The boys?  Meh.  They don’t really know about tweeting and Kindles and such.  It did not grab Rowan’s attention, he’s five, and Griffin, who is nine and gets the references to the technology, is too old for this picture book format.  (He’s now reading The Hunger Games.) 

The other book about books was a much bigger hit: Mo Willems’s We Are in a Book!, part of the Elephant and Piggie early reader series.  Mo Willems is one of my favourite children’s author-illustrators, and the Elephant and Piggie books are, hands down, the most entertaining and engaging early readers I have come across.  The challenge for the author is enormous: a very limited vocabulary with which to tell an entertaining story that adults and children will want to read multiple times.  Willems’s books fairly overflow with personality, and each book stands up to dozens of rereadings.  This one is exceptionally good, and, in fact, explicitly invites multiple readings per sitting.  This is, after all, a goal when the idea is for the early reader to master the words in the book. 

Elephant and Piggie begin to realize that someone is watching them, and when they get up close and look out of the book, they discover that that someone is a reader!
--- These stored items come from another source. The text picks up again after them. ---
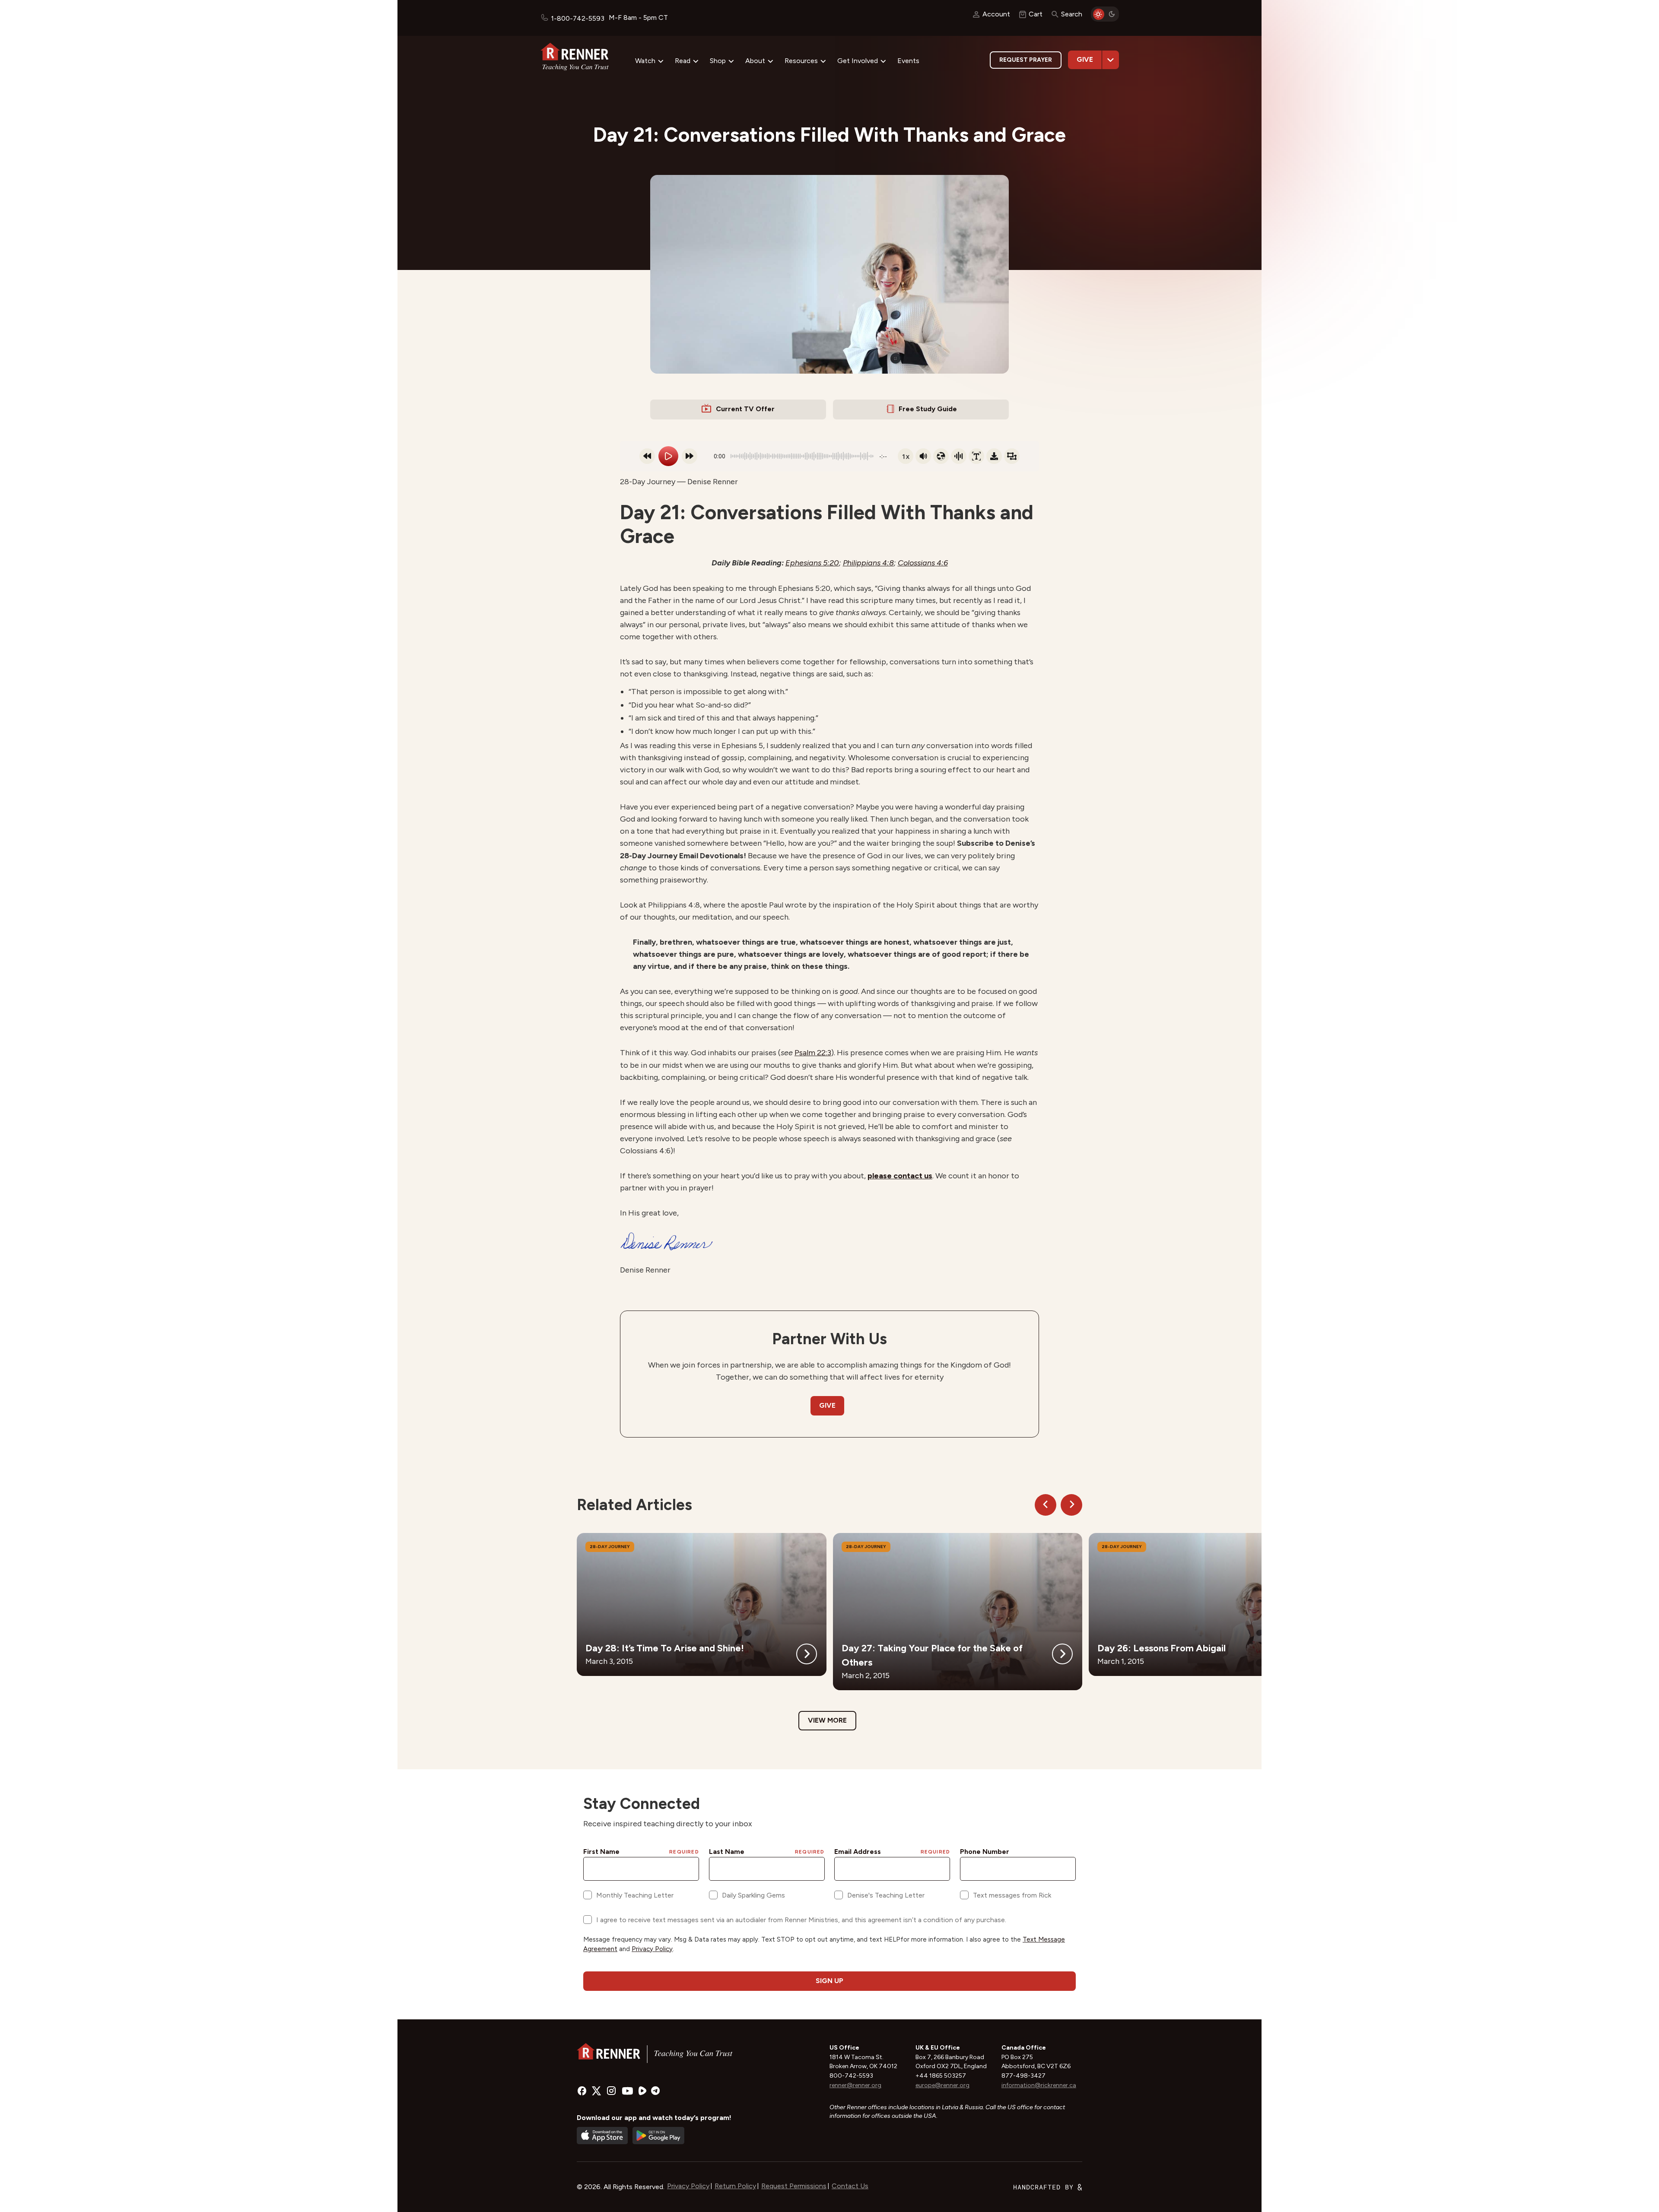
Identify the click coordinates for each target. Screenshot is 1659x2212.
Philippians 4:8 (868, 563)
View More (827, 1720)
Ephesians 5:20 (812, 563)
Well, imagine the delight when your little reader is so-named by the very book s/he’s reading!  Rowan was just flush with pride and delight.

Once they know they have a captive audience, Elephant and Piggie get up to all kinds of tricks, and they had me in belly laughs.  Willems’s illustrations of the usually serious and worried Elephant in hysterical laughter are simply marvelous.  The hilarity is infectious, and we all, even Gavin, 2, had long, deep draughts of laughter. 

A clever meta-textual element to the story, lots and lots of laughs, and a built-in inducement to read it again, and again, and again.  A very big hit.  With all of us.

It holds a special place in my heart, too, because this is the first book that Rowan has read (almost) independently.  He’s a reader.

If you like the idea of kids’ books about books, here are some other picture book titles:

The Three Pigs by David Wiesner, in which the pigs escape the story itself and not just the big, bad wolf.

The Paper Bag Princess by Robert Munsch, in which a fairy tale does not end in marriage.

The Incredible Book-Eating Boy by Oliver Jeffers, in which a boy learns the contents of books by eating them, and then comes a cropper.

And for older readers:

Inkheart by Cornelia Funke, in which the characters in books come to life when the books are read aloud.

Do you have any favourite kids’ books about books?